The 8086 addressing model contemplated a 16 bits segment and a 16 bits offset combined as segment * 16 + offset
.
The minimum address is 000000h, the maximum one is 10ffefh.
While the latter is technically a 21 bits value, the CPU had only 20 bits of address bus, so the biggest address accessible was 0fffffh1
The addresses above 0fffffh simply wrapped around2, so 10ffefh is an alias for 0ffefh.
Some program began to rely on that.
When the 80286 came out it had 24 bits for the address bus.
An address like 10ffefh didn't wrap around any more.
Emulating the old behavior required too much transistors at the time (10ffefh cannot be masked with an AND) so the A20 mask was introduced.
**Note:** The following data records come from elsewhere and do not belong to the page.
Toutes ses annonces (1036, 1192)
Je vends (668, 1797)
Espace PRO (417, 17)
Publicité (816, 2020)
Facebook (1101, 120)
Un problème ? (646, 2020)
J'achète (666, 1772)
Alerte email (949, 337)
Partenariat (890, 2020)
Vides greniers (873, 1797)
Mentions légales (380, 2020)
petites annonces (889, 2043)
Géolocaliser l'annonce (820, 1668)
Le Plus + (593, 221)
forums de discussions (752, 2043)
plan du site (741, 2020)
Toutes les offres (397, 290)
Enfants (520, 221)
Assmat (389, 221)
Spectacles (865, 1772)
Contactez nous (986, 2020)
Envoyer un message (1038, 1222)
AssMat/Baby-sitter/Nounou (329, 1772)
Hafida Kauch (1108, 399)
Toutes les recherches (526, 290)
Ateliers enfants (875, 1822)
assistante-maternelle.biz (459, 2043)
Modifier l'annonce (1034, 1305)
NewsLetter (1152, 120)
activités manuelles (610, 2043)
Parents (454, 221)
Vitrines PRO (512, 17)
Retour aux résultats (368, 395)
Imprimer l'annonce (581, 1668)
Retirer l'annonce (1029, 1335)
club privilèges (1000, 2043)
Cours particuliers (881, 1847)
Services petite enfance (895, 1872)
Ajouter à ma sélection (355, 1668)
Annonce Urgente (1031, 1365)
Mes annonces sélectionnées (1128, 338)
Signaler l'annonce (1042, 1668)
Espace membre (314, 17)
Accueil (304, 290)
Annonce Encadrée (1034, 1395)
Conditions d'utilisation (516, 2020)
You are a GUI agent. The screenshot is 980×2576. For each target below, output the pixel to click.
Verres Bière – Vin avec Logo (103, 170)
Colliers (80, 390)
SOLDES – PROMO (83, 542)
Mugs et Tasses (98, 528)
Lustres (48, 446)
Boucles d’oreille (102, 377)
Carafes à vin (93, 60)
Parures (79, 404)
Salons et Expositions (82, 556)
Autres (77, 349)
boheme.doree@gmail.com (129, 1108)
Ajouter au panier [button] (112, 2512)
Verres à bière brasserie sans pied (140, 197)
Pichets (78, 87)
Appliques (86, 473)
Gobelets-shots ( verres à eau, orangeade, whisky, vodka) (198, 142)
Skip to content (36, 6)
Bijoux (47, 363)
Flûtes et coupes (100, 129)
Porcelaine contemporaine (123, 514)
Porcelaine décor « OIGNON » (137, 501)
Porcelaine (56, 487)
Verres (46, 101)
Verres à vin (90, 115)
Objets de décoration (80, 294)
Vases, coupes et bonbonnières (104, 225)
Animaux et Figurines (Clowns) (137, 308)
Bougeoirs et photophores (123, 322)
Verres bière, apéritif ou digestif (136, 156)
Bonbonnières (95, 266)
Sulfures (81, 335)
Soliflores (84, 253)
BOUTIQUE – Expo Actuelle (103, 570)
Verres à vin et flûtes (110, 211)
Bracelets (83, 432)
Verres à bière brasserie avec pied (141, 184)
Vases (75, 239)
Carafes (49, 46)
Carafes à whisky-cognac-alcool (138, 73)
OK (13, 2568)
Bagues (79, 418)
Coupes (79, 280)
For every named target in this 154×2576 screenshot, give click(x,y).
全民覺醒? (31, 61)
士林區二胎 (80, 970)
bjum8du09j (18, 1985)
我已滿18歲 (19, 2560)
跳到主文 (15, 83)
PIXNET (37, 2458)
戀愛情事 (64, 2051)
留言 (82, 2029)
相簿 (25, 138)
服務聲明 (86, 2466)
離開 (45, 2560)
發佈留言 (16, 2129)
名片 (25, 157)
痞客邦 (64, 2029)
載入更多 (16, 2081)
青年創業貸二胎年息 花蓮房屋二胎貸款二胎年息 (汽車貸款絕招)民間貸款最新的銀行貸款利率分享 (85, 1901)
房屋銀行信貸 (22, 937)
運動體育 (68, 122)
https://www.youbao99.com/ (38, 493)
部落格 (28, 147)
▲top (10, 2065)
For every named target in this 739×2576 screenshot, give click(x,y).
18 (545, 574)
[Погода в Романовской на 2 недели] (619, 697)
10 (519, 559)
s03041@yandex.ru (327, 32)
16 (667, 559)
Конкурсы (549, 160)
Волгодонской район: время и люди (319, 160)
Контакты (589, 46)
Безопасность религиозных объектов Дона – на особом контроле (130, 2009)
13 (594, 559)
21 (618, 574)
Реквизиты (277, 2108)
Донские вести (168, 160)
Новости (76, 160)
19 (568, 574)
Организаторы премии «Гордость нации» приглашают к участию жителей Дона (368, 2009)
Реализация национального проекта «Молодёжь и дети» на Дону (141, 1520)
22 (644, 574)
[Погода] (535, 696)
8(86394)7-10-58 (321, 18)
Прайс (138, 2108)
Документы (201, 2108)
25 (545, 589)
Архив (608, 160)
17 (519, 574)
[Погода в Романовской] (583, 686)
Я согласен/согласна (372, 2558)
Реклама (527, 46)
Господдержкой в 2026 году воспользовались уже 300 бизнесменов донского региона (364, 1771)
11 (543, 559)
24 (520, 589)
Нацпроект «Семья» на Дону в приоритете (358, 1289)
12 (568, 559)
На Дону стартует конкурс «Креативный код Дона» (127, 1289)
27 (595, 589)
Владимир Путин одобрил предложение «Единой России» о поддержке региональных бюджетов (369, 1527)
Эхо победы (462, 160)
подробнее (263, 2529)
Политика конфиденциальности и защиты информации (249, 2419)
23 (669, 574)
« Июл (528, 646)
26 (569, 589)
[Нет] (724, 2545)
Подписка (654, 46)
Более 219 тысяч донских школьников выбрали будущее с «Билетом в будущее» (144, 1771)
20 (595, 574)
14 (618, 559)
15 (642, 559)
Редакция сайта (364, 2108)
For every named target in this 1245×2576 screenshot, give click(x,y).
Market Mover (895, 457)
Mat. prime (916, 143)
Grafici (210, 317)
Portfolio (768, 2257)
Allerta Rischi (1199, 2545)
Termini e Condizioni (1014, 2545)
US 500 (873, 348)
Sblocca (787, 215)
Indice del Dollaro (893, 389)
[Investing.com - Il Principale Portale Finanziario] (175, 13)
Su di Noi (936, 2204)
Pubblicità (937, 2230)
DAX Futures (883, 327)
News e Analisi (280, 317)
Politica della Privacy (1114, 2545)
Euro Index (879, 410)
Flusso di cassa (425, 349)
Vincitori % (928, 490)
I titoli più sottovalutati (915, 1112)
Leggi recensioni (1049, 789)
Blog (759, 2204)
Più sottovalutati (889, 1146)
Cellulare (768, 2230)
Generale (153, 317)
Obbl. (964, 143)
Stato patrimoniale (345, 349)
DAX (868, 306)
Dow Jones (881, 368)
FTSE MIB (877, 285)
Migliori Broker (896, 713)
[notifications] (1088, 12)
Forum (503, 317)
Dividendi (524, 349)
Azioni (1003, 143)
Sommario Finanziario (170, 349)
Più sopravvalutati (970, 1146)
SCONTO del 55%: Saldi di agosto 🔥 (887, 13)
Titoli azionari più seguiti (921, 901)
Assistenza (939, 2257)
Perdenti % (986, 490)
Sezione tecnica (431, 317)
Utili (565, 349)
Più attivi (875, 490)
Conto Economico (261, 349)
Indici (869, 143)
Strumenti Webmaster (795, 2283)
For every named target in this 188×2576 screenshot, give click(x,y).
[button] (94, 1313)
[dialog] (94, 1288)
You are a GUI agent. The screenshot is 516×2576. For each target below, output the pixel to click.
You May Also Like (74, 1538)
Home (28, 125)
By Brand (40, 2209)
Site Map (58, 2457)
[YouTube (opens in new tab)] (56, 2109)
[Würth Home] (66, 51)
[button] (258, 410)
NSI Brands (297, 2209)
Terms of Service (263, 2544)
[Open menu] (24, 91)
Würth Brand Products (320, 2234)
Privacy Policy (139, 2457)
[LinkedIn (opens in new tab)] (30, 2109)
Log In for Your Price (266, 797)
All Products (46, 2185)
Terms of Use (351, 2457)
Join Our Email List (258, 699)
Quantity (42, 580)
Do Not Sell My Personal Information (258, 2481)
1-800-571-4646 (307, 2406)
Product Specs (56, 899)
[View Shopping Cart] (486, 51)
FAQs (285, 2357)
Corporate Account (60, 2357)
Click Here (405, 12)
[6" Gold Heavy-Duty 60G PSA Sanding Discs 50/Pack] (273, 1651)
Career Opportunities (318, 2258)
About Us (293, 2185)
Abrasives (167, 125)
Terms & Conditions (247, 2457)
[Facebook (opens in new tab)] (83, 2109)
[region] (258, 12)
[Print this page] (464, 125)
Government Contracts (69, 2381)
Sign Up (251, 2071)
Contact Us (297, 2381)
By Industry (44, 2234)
As the name suggest the address line 20, the 21st bit, was ANDed with a specific bit of a specific register in the 8055/8042 chip.
The BIOS cleared that bit on startup, thereby forcing the 21st bit to zero, emulating the old behavior.
If you don't enable the A20, the 21st bit of every physical address will always be zero.
It is possible to enable the A20 in protected mode with a flat model, which is the closest thing to "32 bit mode", but it requires to be careful with placing the code in memory.
x86 assembly can be used equally for producing 16 or 32 bits code by just telling the assembler the target size.
1 Given by, for example, a segment of 0f000h and an offset of 0ffffh.
2 The 21st bit was simply discarded.
3 Simply put if you are writing 16 or 32 bits code.